A previous study found that TRIM56 downregulation via PCBP1-mediated translational suppression in ovarian cancer [29]. The Cancer Genome Atlas (TCGA) demonstrated PCBP1 overexpression is positive correlation with CD147 expression (R = 0.13; p = 0.000069) (Extended Data Fig. 9E). We therefore hypothesized CD147-mediated TRIM56 reduction occurs via PCBP1 upregulation. Experimental validation showed: CD147 overexpression significantly increased PCBP1 expression, and CD147 knockdown reduced PCBP1 levels (Fig. 9E). Additionally, PCBP1 depletion reversed CD147-induced TRIM56 suppression in CD147 high cell lines (Fig. 9F, G). These results establish PCBP1 as the mechanistic link between CD147 and TRIM56 downregulation. Additionally, it has been demonstrated in a study on osteoarthritis that during chondrocyte calcification, a significant rise in intracellular calcium concentration promotes the release of calcified EVs (extracellular vesicles), a process accompanied by suppression of the VAMP8/STX17/SNAP29 pathway [30]. Given the parallel observation of cytosolic calcium overload in CD147-regulated exosome release, we postulate that this mechanism may underlie the impact of CD147 on the VAMP8/STX17/SNAP29 pathway. Collectively, our findings suggest that CD147 could regulate the TRIM56 or VAMP/STX17/SNAP29 through multiple mechanisms, though detailed regulatory mechanisms warrant further investigation. Though detailed regulatory mechanisms warrant further investigation.
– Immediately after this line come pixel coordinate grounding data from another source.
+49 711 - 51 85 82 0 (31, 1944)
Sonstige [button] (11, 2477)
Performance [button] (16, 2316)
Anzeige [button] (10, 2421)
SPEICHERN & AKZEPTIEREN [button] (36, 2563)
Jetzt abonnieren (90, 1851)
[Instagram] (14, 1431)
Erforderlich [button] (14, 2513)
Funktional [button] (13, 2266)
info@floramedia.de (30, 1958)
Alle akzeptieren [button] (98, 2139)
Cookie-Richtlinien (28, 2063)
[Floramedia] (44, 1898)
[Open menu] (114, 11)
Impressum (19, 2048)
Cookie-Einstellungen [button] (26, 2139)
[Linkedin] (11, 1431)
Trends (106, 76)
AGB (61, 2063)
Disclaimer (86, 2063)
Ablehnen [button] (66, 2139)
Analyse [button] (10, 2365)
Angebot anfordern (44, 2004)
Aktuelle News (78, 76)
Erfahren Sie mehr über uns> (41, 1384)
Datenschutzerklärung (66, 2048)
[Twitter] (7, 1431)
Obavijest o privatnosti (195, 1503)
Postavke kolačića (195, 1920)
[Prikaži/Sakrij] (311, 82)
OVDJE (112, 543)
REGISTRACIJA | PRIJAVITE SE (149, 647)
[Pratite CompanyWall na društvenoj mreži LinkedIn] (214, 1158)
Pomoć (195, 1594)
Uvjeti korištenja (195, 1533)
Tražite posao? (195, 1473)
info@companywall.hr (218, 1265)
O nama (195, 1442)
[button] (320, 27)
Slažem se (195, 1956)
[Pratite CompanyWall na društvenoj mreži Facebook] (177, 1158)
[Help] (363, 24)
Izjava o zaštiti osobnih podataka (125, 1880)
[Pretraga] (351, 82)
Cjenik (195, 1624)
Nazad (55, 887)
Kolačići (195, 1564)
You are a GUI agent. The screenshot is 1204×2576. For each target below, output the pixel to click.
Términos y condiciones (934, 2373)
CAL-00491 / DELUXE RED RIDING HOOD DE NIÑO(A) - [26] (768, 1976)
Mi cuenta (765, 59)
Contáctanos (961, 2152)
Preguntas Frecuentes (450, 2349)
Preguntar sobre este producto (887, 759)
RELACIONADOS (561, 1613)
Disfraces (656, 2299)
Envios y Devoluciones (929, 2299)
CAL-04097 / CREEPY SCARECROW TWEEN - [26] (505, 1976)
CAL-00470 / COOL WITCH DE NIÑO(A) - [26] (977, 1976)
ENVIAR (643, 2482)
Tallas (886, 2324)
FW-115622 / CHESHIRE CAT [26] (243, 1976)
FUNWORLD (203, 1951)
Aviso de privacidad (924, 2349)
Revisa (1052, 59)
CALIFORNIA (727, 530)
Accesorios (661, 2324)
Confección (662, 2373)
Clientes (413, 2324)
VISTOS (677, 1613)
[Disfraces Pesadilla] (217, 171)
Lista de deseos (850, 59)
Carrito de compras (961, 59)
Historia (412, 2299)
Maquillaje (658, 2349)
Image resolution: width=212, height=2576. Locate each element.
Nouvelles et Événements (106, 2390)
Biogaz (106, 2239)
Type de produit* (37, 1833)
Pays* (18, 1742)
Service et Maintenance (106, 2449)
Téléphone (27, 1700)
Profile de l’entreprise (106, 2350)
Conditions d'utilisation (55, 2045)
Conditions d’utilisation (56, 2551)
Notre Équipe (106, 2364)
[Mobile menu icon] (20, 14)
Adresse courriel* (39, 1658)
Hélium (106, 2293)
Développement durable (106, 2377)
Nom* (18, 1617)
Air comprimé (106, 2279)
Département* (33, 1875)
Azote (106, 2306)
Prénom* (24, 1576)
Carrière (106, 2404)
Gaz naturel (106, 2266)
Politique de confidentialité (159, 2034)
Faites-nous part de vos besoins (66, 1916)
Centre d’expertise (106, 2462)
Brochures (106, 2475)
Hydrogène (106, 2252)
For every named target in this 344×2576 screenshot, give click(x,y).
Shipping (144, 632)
CD147-induced amphisomes formation is associated with IP3R3 mediated cytoplasmic calcium overload

Previous investigations have demonstrated the pivotal regulatory function of CD147 in autophagosome biogenesis. However, a critical question that remains to be addressed is the mechanistic basis underlying the correlation between autophagosomal proliferation and subsequent amphisome generation. Specifically, the causal relationship between autophagosome accumulation and amphisome formation cannot be axiomatically assumed. Given that amphisome biogenesis fundamentally requires the fusion of autophagosomes with MVBs, we hypothesized the existence of potential mediators orchestrating this membrane fusion process. To investigate this mechanism, we performed comprehensive bioinformatics analysis of transcriptomic datasets with particular emphasis on pathway enrichment of differentially expressed genes. Our computational analyses revealed significant enrichment of calcium signaling pathway components among the differentially regulated genes (Fig. 10A and Extended Data Fig. 10A). This finding aligns with prior reports establishing calcium’s role in facilitating autophagosome-polycystic vesicle docking processes [31]. In the current investigation, we identified that CD147 overexpression induces cytoplasmic calcium hyperhomeostasis, whereas CD147 knockdown attenuates intracellular calcium concentrations (Fig. 10B). To functionally validate these observations, we employed immunofluorescence co-localization studies and ultrastructural analysis via TEM. The results demonstrated that calcium chelation using BAPTA-AM significantly attenuated CD147-overexpression-induced LC3-CD63 co-localization signals (Fig. 10C). Conversely, CD147 depletion reduced Mon-mediated calcium activation effects on LC3-CD63 interaction (Extended Data Fig. 10B). Ultrastructural evidence further confirmed that CD147 facilitated amphisome assembly, while BAPTA-AM treatment effectively abrogated this phenomenon (Fig. 10D). Notably, Mon administration rescued amphisome formation in CD147-deficient models (Extended Data Fig. 10C).

Fig. 10: CD147 promotes amphisome biogenesis through IP3R3-mediated calcium homeostasis dysregulation.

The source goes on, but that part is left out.